### Materials provided
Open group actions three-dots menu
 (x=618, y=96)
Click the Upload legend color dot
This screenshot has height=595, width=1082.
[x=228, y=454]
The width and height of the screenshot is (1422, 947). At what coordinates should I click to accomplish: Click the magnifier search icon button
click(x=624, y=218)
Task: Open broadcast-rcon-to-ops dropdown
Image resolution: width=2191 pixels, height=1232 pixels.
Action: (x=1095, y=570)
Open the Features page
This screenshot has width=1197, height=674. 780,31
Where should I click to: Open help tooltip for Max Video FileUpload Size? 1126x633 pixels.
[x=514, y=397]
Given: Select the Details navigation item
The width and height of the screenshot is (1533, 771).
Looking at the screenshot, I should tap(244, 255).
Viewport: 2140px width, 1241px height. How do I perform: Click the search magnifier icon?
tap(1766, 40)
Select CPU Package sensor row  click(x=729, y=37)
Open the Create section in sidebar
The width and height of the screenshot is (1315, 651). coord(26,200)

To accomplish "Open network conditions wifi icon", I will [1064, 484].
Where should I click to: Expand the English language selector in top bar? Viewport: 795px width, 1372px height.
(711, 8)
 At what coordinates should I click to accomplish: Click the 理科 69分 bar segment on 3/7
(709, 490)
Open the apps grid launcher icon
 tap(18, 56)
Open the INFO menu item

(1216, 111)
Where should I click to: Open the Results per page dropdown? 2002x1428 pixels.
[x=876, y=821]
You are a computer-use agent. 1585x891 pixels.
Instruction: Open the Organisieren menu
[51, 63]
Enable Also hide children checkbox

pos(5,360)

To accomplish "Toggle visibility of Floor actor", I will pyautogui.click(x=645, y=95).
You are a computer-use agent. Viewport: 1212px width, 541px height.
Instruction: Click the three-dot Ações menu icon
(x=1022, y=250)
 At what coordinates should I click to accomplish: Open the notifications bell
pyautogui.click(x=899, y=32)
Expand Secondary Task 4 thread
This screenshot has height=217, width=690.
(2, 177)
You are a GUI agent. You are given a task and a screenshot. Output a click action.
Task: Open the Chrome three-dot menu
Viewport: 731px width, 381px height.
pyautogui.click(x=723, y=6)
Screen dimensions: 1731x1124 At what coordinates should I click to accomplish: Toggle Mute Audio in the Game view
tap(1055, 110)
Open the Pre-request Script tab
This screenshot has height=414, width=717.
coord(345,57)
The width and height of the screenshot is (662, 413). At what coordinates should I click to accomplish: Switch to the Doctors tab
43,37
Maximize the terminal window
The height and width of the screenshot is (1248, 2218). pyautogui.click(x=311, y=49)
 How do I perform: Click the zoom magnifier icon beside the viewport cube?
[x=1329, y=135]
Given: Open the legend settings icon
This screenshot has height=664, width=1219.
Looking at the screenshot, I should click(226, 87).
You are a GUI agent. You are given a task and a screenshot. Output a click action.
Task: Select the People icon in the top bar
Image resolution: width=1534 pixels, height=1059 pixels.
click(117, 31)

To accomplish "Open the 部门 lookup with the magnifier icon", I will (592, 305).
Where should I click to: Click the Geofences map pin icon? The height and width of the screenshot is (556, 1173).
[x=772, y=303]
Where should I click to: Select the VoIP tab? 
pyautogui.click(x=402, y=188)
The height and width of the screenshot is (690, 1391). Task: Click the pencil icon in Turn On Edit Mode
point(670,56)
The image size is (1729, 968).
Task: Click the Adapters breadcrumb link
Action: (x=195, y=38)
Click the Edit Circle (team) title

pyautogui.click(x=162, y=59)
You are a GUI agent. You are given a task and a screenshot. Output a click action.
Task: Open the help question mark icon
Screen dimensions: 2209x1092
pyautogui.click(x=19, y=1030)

### Problem to solve
Whichever lines of the data include the word "will", pull them out.

### Exercise output
To accomplish "Open network conditions wifi icon", I will [1064, 484].
To accomplish "Toggle visibility of Floor actor", I will pyautogui.click(x=645, y=95).
To accomplish "Open the 部门 lookup with the magnifier icon", I will (592, 305).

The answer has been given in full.